SFO’s 3D Airport Viewer
A challenge is magnitude. “We have 15,000+ rooms, 15+ million square feet and 11,000+ doors mapped in GIS, and with readily available location information, it benefits airport staff whether they are new or have worked at the airport for decades,” notes Michael.
“Now, they can tap a room or door number into an iPad and go find it. Tradespeople can now use the GIS to help plan their route to complete tasks – to not be zig-zagging across the site, to not have to constantly pass in and out of secure areas.
“That’s useful for someone who, say, has to change the locks on 10 different doors which are spread across the campus. Internal wayfinding is proving to be a great success.”
The Airport Pavement Condition and Repair Viewer
Airfield-side, similar successes are being exploited. An example, says GIS analyst, Agie Gilmore, is airfield operations tracking pavement condition and repairs to aid with FAA Part 139 certification.
“SFO civil engineers are able to attach image information and document a whole range of other distress conditions in the field,” says Gilmore. “Concrete pavement for aircraft parking is laid in 20x20ft slabs and we can see if some slabs are having to be repaired uncommonly often and prioritise trouble areas.
“Using GIS, we can stand on-site, take a look at what’s underneath us and see if we have to do something different to stop a problem recurring.
“Now that we’re in an enterprise environment, we can provide dashboards that cover the whole campus, and even some departments which don’t see their data as spatial are buying in. HR, for instance, can provide maps when onboarding new people to a very complex campus.
“It can take years for people to ramp up in terms of locational knowledge in a place as big as an airport. There are one-way doors, secure area access and so on. There’s also a lot of ‘revolving door’ knowledge — the police and fire services rotate staff between SFO and other stations quite regularly and all of them need to know how to get to places quickly.
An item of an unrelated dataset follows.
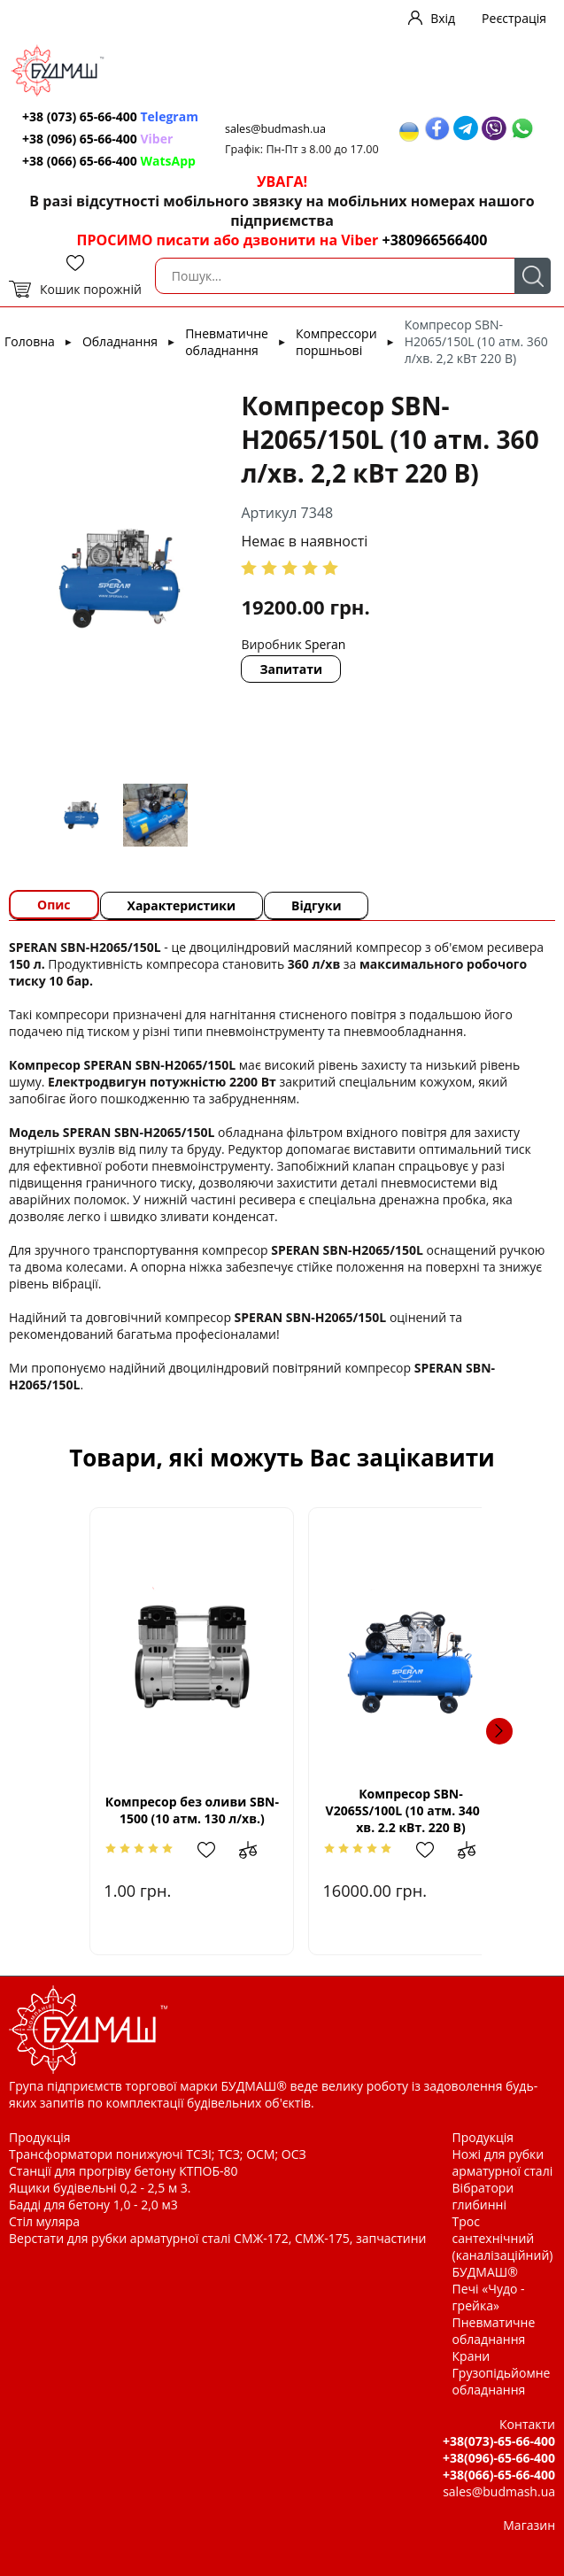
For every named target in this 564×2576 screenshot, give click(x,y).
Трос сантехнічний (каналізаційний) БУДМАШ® (502, 2246)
“HR can even make use of off-campus spatial data. For instance, during the wildfire season, they need to know which staff may be affected by an evacuation order or warning so they can reach out and provide appropriate resources.”
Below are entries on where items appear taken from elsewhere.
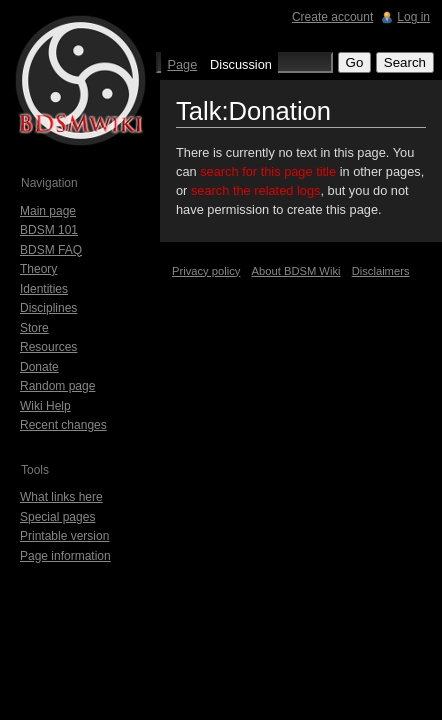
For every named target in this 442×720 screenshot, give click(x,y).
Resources (48, 347)
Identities (44, 289)
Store (34, 328)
The wayfinding solutions which currently benefit the maintenance workers can also benefit the individual traveller.
The complexity and time-criticality of air travel can make navigation from drop-off point to gate an emotionally fraught experience, especially in an age where travellers are very much used to the availability of Street View and other real-time mapping products.
3D Design Data Displayed in GIS
GIS benefits both service user and provider. From the user perspective, there is the ability to navigate quickly through a complex indoor environment while taking account of directional flows, current social distancing restrictions, security choke points, food or retail concessions and, ultimately, time at gate.
The provider, meanwhile, can gauge ahead of time staffing requirements, mundane-but-essential issues such as whether refuse removal needs to take place, if terrestrial transportation provision is adequate, and so on.
As Michael emphasised “We really do think GIS is going to be critical to improving the passenger experience at SFO.”
Even more widely, SFO’s work, and the profound levels of detail it encompasses, is already influencing data efforts and methods of working at other aviation facilities around the world.
They have demonstrated how effective infrastructure data management can establish the foundation to help the airport run smoothly and safely for a very long time.